Speaker 0: Yeah. Yeah. You know, I like, hopefully, like, coming out of this, we'll have, like, a, like, a how to dev blog post to to put this together. But, you know, one of the things that I I just I struggle to find any, like, linking to CMS examples. So, now that we've got one, this is how an integration could work.

Let's let's take some questions here from Steven. Do you have a guide on what kind of traffic numbers you need to do effective testing?

Speaker 1: Yeah. So maybe I can answer that. So like I said, we we have this sample size calculator, which basically tells you exactly that. Now, that calculation is always tied to a particular metric. Right?

So if you are tracking five metrics, but each of those metrics has kind of, like, different, like, usage numbers, as in, like, different number of persons that actually generate that metric. To be to be really statistically rigorous, you actually have to take the metric with, kinda like the smallest traffic and make sure that you actually get enough traffic for that metric. Right? Other than that, it's it's it's already like what I mentioned. The the the larger the change you are targeting, the smaller the sample size.
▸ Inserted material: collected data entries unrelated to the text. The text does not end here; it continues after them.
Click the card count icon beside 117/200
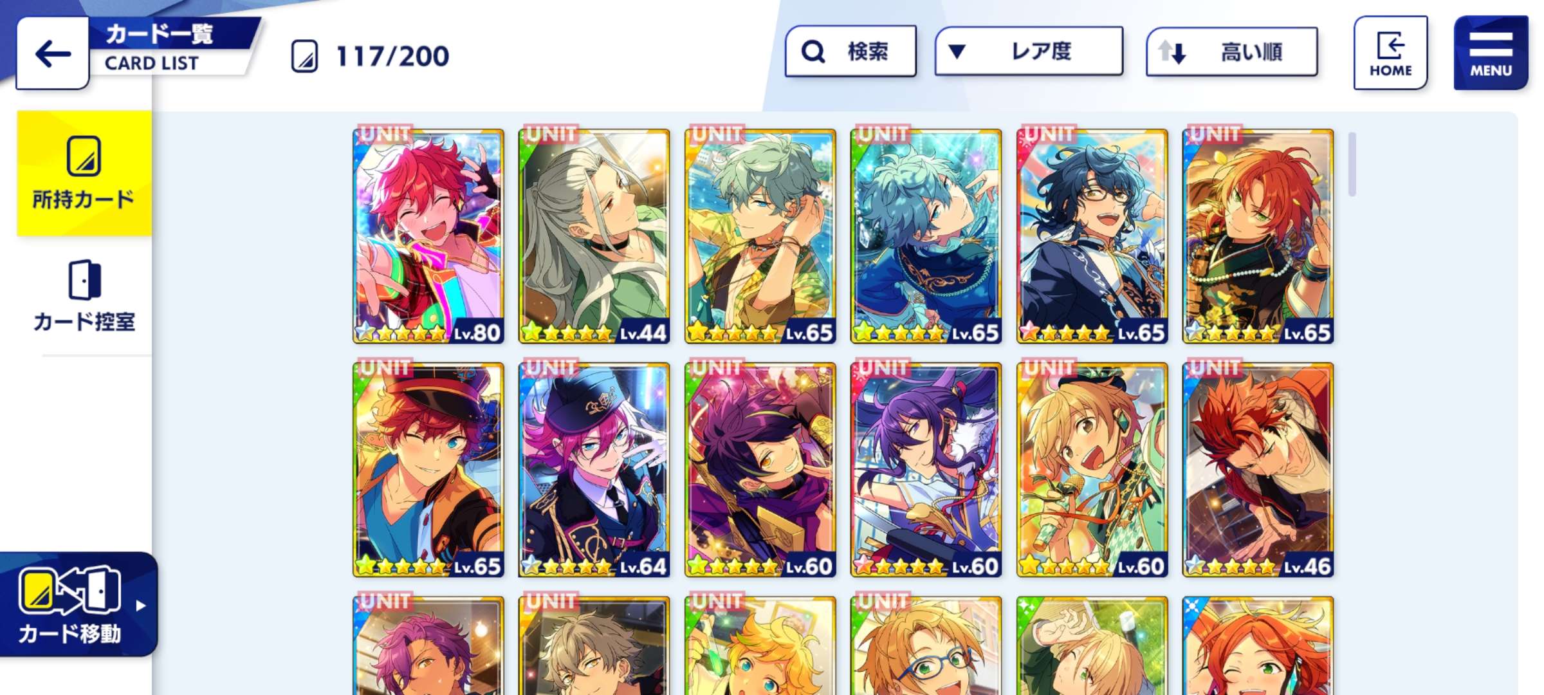The height and width of the screenshot is (695, 1544). coord(304,56)
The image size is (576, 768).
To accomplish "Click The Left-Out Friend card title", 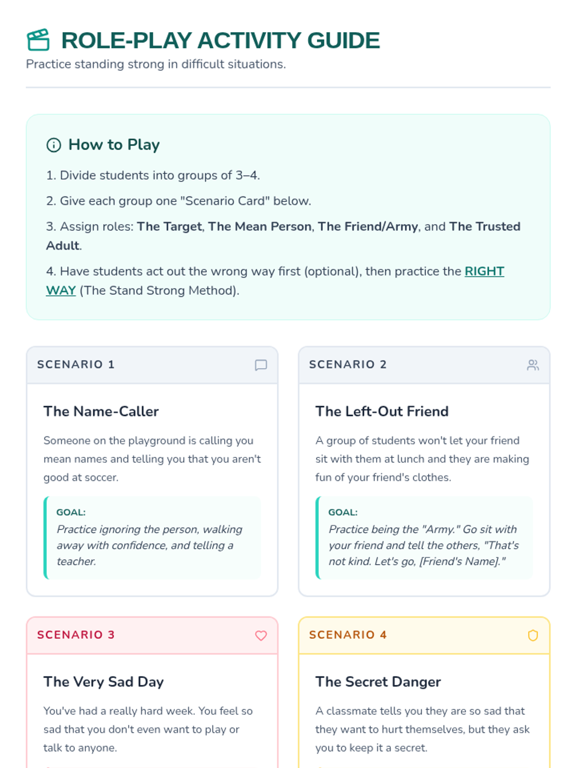I will (x=382, y=411).
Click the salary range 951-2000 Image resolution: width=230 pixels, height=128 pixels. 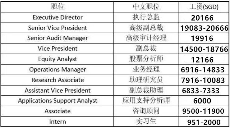[x=204, y=122]
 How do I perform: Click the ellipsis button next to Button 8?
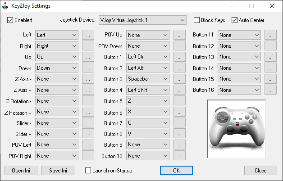click(x=179, y=134)
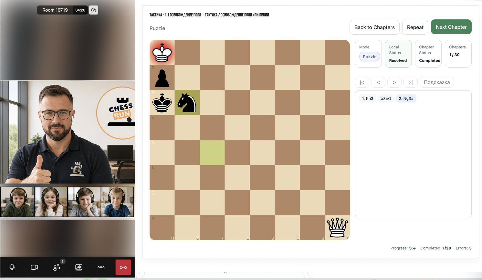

But the smaller the change you are targeting means that, you kind of, like you need to have, like, a more sensitive test, and you need a you need a large larger sample size.

Speaker 0: That makes sense. Alright. One other question I see from Stefan. How would you set up an AB test for global components across multiple pages like a header? Will it be, like, a new type of test that needs to be set up first?

It it depends. Like, any good development oriented question, the answer is it depends. But, you know, if you've got the let me just pull up direct us real quick, and then we'll I'll give the bonus link in just a moment. Where's this at? Alright.

So, you know, a basically, inside the direct us instance that that we've shown here, on the page block level, we we just added a relationship to the variance. And, you know, we've got the corresponding logic inside the Next. Js application that basically just says, hey. Post all, give me the variance and then assigns one of those. But you could add the same relationship to other pieces of the website if you wanted to, whether that was, you know, your navigation, like, your navigation items, within the setup.

So this, this CMS setup has navigation already built into it. You know, you could potentially link it there. You know, you could do, like, a a hybrid approach inside the code where you, you know, you hard code some of these tests, which are, like, a lot of the examples in post hoc just for simplicity's sake are are there. In our own experience, it's like I I tryna I kind of, like, look at it through the lens of, like, hey. Is this something we're we're gonna do often?

Like, do I wanna test header elements often? If so, you know, it might make sense to enable your content editors to be able to do that. If it's, you know, like, a one and done test, you might just, add it to the code and and move on. So, hopefully, that's helpful. Let me throw up the well, I'll just post it here in the chat, if I can.

What's going on? The screen share is stuck. Why is this not working? Something's going on. Okay.

I can't post the link here in the chat. Matt, if you're around, post this link in the chat for me. My screen is fouling up as it often does on these demos. We'll we'll definitely send this out in a newsletter after the webinar as well, but, there's a repo where you can get all the source code. If you have any questions, feel free to follow-up with us.

On the Directus side of things, we are also offering a special little promo. And I can't get this to yeah. Hey. The screen share thing is just spinning for me. So that's where we're at with it.

Uriah, thanks for joining, man. I really enjoyed this. You know, this has been a fun project, and I I appreciate your support and your help along the way.

Speaker 1: Likewise.

Speaker 0: Excellent. We'll have a recording out for everyone. And with that, thank you, and good night.

Speaker 1: Thank you, everybody. Good luck. Bye bye.